(Saved data entries)
_ _ _

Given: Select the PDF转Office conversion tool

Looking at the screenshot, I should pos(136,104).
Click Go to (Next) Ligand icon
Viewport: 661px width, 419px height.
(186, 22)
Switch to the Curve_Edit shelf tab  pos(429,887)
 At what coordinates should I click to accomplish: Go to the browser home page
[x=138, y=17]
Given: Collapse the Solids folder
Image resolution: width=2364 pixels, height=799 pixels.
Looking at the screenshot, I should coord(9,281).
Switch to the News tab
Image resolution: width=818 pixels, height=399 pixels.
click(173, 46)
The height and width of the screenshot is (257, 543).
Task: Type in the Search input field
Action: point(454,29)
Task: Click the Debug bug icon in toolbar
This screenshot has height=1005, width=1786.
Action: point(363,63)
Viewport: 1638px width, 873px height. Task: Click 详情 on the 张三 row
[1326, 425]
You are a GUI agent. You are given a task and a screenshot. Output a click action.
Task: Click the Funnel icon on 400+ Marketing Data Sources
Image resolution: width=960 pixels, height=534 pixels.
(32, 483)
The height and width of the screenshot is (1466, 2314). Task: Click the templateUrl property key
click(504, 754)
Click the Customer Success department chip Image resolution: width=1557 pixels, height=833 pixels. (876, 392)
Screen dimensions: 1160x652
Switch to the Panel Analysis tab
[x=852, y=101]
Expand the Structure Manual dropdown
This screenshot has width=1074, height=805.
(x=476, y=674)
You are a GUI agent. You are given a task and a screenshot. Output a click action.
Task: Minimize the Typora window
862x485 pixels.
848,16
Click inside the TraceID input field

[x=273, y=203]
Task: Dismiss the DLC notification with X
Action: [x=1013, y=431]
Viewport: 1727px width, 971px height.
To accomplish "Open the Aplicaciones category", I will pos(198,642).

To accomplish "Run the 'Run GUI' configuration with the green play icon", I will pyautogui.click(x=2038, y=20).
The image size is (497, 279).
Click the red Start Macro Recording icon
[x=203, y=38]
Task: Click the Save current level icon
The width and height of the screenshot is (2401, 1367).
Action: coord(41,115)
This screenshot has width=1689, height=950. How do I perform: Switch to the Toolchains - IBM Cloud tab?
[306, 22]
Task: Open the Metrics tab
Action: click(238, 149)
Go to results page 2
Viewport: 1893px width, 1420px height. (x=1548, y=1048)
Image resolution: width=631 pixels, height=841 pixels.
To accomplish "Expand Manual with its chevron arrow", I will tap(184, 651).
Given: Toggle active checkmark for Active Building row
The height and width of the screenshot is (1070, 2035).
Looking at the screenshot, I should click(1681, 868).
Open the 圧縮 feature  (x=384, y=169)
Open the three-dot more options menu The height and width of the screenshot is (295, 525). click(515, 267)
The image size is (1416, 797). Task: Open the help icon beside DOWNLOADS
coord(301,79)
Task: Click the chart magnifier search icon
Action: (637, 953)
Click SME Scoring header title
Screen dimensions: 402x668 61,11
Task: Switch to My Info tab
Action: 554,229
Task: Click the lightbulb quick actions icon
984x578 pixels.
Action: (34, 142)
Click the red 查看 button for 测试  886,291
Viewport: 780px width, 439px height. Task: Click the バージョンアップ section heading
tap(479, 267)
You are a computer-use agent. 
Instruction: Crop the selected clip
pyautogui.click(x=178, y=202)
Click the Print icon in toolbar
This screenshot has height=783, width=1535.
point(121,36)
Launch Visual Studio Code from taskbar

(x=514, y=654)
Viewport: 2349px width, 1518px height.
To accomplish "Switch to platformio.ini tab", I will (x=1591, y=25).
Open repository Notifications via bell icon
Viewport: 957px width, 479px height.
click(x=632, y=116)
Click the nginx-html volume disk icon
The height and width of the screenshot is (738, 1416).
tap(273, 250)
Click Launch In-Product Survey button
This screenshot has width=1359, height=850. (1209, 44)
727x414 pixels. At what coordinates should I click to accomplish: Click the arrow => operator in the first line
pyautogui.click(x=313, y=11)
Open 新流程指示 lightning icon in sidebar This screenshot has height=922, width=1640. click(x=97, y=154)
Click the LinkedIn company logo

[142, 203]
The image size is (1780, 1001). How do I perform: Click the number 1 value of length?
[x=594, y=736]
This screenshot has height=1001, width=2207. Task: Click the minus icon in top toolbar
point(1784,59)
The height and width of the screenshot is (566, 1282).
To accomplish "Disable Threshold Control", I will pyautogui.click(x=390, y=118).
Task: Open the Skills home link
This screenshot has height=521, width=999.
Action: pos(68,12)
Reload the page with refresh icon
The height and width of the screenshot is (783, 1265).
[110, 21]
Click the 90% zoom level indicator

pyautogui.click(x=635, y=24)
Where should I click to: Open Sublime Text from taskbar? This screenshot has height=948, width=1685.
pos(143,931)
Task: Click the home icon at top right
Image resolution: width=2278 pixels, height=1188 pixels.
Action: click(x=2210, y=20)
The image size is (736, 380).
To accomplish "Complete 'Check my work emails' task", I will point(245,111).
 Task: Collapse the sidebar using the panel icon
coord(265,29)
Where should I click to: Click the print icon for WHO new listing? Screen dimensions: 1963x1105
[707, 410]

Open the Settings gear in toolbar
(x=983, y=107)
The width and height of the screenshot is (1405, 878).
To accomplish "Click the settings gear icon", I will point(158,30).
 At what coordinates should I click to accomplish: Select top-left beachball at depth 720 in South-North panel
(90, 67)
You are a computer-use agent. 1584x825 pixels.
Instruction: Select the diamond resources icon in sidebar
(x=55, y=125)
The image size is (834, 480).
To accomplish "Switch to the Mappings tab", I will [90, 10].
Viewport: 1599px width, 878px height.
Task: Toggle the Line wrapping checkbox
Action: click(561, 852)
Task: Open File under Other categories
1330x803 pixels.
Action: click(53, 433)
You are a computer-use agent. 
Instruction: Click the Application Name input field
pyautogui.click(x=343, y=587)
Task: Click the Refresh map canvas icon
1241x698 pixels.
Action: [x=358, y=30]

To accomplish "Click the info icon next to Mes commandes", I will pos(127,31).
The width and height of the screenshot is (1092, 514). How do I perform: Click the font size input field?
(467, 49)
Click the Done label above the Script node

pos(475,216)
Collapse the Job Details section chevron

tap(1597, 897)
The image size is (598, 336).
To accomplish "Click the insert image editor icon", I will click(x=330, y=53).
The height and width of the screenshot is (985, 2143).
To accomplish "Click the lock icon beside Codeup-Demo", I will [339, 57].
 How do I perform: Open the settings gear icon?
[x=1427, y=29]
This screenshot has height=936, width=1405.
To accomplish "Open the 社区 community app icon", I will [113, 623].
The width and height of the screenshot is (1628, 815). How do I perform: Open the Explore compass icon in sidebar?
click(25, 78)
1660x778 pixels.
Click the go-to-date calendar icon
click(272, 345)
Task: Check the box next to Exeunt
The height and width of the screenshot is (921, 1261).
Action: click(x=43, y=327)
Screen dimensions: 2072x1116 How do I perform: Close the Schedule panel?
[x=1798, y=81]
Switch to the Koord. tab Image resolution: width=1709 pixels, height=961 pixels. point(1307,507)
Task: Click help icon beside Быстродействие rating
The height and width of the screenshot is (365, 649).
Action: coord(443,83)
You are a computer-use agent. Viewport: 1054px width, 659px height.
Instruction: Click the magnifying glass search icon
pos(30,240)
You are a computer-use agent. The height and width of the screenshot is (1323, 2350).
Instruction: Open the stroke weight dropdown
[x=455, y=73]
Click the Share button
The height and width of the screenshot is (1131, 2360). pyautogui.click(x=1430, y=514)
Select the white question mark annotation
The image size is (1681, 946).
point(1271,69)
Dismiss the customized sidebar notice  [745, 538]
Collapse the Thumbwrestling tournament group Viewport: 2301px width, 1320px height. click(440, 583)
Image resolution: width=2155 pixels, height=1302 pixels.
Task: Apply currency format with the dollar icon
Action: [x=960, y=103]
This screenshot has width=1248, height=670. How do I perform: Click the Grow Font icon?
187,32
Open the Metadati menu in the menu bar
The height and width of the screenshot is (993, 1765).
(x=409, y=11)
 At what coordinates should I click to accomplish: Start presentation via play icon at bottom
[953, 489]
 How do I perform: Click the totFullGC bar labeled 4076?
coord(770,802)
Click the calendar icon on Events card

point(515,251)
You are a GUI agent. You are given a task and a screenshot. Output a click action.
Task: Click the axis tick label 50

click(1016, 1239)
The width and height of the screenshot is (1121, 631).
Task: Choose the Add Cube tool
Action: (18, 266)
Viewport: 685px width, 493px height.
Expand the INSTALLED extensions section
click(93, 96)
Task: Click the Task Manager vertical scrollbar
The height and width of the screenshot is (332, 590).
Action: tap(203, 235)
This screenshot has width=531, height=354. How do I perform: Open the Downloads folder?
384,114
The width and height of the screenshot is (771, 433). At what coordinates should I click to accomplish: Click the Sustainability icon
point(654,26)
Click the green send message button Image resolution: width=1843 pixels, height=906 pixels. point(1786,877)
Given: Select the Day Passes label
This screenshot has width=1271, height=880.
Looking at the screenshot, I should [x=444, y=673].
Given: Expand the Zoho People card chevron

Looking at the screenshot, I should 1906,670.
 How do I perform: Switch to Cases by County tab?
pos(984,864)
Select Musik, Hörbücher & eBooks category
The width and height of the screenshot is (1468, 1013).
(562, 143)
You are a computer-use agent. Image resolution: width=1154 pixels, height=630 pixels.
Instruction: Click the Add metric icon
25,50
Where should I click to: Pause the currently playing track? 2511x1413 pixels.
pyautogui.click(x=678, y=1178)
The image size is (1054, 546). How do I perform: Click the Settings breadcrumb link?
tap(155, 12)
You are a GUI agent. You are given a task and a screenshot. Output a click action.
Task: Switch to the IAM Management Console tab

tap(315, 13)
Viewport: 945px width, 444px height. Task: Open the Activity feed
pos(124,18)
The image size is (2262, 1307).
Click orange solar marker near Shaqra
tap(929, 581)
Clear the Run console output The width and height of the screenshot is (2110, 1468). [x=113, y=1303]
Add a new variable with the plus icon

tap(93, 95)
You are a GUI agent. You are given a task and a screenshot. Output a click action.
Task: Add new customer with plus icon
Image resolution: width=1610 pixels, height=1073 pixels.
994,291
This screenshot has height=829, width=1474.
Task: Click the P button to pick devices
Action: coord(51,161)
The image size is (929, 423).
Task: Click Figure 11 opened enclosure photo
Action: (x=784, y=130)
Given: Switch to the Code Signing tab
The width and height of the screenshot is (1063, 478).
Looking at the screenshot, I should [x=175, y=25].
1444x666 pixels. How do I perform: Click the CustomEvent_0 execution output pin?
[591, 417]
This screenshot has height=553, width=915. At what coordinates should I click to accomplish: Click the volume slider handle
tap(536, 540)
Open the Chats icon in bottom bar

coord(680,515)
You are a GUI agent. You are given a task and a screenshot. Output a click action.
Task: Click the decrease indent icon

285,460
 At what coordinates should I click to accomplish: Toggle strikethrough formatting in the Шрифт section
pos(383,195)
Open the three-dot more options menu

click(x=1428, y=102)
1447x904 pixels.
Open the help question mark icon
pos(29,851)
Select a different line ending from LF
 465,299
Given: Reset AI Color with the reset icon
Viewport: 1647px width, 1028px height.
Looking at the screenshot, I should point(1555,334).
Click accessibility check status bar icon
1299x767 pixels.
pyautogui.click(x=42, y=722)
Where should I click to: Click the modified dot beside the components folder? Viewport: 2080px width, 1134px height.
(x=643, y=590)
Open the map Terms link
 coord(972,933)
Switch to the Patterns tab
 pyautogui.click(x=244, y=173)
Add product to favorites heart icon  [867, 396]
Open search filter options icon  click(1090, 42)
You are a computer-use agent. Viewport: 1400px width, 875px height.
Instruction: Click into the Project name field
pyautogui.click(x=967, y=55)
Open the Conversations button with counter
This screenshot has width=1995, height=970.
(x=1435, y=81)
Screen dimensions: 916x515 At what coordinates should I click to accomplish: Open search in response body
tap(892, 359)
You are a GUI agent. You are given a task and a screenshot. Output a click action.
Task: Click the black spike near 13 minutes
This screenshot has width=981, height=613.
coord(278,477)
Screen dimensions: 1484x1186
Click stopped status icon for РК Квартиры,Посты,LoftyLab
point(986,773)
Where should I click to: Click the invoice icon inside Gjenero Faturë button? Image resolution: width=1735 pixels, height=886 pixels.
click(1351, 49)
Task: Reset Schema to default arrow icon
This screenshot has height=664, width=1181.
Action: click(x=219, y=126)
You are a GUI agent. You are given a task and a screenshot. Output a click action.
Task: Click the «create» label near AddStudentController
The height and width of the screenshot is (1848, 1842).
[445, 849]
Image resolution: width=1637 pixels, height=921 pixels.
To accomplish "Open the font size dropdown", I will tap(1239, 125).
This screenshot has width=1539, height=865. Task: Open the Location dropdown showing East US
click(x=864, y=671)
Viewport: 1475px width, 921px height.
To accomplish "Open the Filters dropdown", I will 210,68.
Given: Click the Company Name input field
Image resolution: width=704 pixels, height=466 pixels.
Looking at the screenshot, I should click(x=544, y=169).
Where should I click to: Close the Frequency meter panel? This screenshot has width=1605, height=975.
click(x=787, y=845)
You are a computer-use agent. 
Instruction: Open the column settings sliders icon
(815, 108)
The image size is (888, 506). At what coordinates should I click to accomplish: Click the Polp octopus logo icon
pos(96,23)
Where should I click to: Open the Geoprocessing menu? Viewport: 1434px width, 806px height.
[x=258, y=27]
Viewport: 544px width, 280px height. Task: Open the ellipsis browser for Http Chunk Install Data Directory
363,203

_ _ _

> [Directions]:
Each line above from the one with "At what coordinates should I click to accomplish: Go" up to and including the one with "Task: Click the Debug bug icon in toolbar" must be set down exactly, and no line outside that span may appear.

> [Answer box]:
 At what coordinates should I click to accomplish: Go to the browser home page
[x=138, y=17]
Given: Collapse the Solids folder
Image resolution: width=2364 pixels, height=799 pixels.
Looking at the screenshot, I should coord(9,281).
Switch to the News tab
Image resolution: width=818 pixels, height=399 pixels.
click(173, 46)
The height and width of the screenshot is (257, 543).
Task: Type in the Search input field
Action: point(454,29)
Task: Click the Debug bug icon in toolbar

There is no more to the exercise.